Hakan Bahçeci
Hakan Bahçeci Kapıdaki İncelik

Kapıdaki İncelik

            Ait olduğumuz topraklar, asırlar boyu Müslüman Türklerin elinde her yönüyle ihya, inşa ve irşat edildi. Hem Anadolu coğrafyası hem gönül coğrafyamız muhteşem yapılarla imar oldu.

            Sivas Divriği Ulu Cami kapısındaki taş işçiliği, Konya Alâeddin Caminin mihrabındaki kündekâr işi, Bursa Ulu camideki hat yazıları, Selimiye’nin kubbesi, Malabadi Köprüsü ve dahası… Daha üç beş tanesini saydığımız bu mimari yapıların bugün bile hayranlıkla izlenilmesinin ardında elbette üstün bir mühendislik anlayışı var.
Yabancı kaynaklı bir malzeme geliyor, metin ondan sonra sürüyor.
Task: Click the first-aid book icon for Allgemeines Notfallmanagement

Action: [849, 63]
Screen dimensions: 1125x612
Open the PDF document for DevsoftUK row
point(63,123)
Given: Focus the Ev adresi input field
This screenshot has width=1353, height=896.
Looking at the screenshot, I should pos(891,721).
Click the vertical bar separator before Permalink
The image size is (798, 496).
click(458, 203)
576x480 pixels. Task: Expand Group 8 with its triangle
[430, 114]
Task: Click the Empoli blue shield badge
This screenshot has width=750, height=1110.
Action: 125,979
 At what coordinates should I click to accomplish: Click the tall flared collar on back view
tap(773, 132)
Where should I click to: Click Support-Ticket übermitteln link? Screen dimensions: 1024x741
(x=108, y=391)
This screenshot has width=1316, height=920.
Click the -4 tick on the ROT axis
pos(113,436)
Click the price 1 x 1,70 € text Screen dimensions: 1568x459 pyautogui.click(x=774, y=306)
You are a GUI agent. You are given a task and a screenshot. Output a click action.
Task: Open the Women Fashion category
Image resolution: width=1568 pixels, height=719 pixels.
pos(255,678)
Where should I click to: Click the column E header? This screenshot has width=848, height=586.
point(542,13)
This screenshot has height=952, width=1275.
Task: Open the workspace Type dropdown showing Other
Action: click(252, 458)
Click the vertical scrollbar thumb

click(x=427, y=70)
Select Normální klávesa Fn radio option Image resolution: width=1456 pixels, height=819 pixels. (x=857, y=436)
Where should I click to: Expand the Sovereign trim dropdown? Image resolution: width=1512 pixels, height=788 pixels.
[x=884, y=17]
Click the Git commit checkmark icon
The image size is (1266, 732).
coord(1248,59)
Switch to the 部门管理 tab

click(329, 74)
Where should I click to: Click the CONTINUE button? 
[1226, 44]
Diğer yandan bu yapılar insana yani ruha hitap eden bir derinliğin ve derdin neticesi olarak imar edilmişti.

            Sıradan bir taşı dantel gibi işleyen, ahşabı şekilden şekle sokan, mekânı dört duvarla çevrili sıradan bir yapı olmaktan çıkaran düşünce, odağına insanı almakla başardı bunca işi. Nitekim insan yaratılmışların içinde mümeyyiz bir yere ve vasfa sahipti.

            İnsan sadece yiyen, içen, yürüyen, yaşayan ve ölen bir canlı değildi. İnsanı insan yapan inandıkları ve çok daha büyük olan ruh dünyasıydı. Gelip geçici ve fani bir dünyanın misafirleri olduğumuzu pekâlâ tüm mimarlar, işçiler, ustalar, sultanlar, padişahlar biliyordu. Buna rağmen neden gelip geçici ve sonlu dünya için yüzyıllarca ayakta kalacak eserler yaptılar ve hatta sanatın zirvesinde taş, ahşap, hat, tezyin işleri ile süsleyip sonraki nesillere bıraktılar?

            Kapısından penceresine, bahçesinden çatısına kadar hem kullanışlı ve dayanıklı hem de şartlara göre inşa edilen yapılar göze hitap ettiği kadar ruha da sesleniyordu. Mevsimsel şartlar ve doğal afetler karşısında mukavemetli binalar manevi dünyamızın da en güzel mekanlarıydı.

            Han, hamam, saray, çeşme gibi sosyal mekanlara mı özen gösterilip tezyin edilmiş sadece? Elbette hayır. Evlerden başlayarak sokaklar, Pazar yerleri, imarethaneler, aşevleri, çarşılar, bedestenler… Hepsi inceliğin, zarafetin, estetiğin, el işçiliğinin, tezyinin hassasiyetle ve itina ile gözetilip donatıldı ve karakteri olan muazzam mekanlarla imar edildi şehirler.

            Türk İslam mimarisinde “evler” bahsini ettiğimiz inceliğin, estetik ve zarafetin mümtaz örnekleriyle yapılageldi. Bir evi dört duvar olmaktan öteye taşıyan şey o evin ruhudur. O eve ruhunu veren orada yaşayan insanlar, o sokak, o mahalle, o şehirdir. İnsanı merkezine alan bu kabul ve hassasiyet, insanın huzur ve neşesine, sağlık ve refahına dönük uygulamalar üretmişti.

            Anadolu da belki de son örneklerini gördüğümüz kapılar bile tek başına nasıl bir mirasa ve kültüre sahip olduğumuzu ispata yeter. Kapı tokmakları, kadın ve erkek için ayrılmış ipler, ahşap oyma işleri, boyalarla süslenmiş kapı kanatları, üzerindeki yazılar, asma kilitler… Tamamı estetik, tamamı ergonomik, tamamı incelik…

            Daha kapıdan başlayarak insana ve onun metafizik dünyasına dair izler, işaretler ve kolaylıklar bulduğumuz Türk İslam mimarisinin incelik ve zarafet üzerine kurulduğunu söylesek hata etmiş olmayız. Bu estetik ve zarafet kaygısının ne kadarı kaldı geride ve şimdilerde?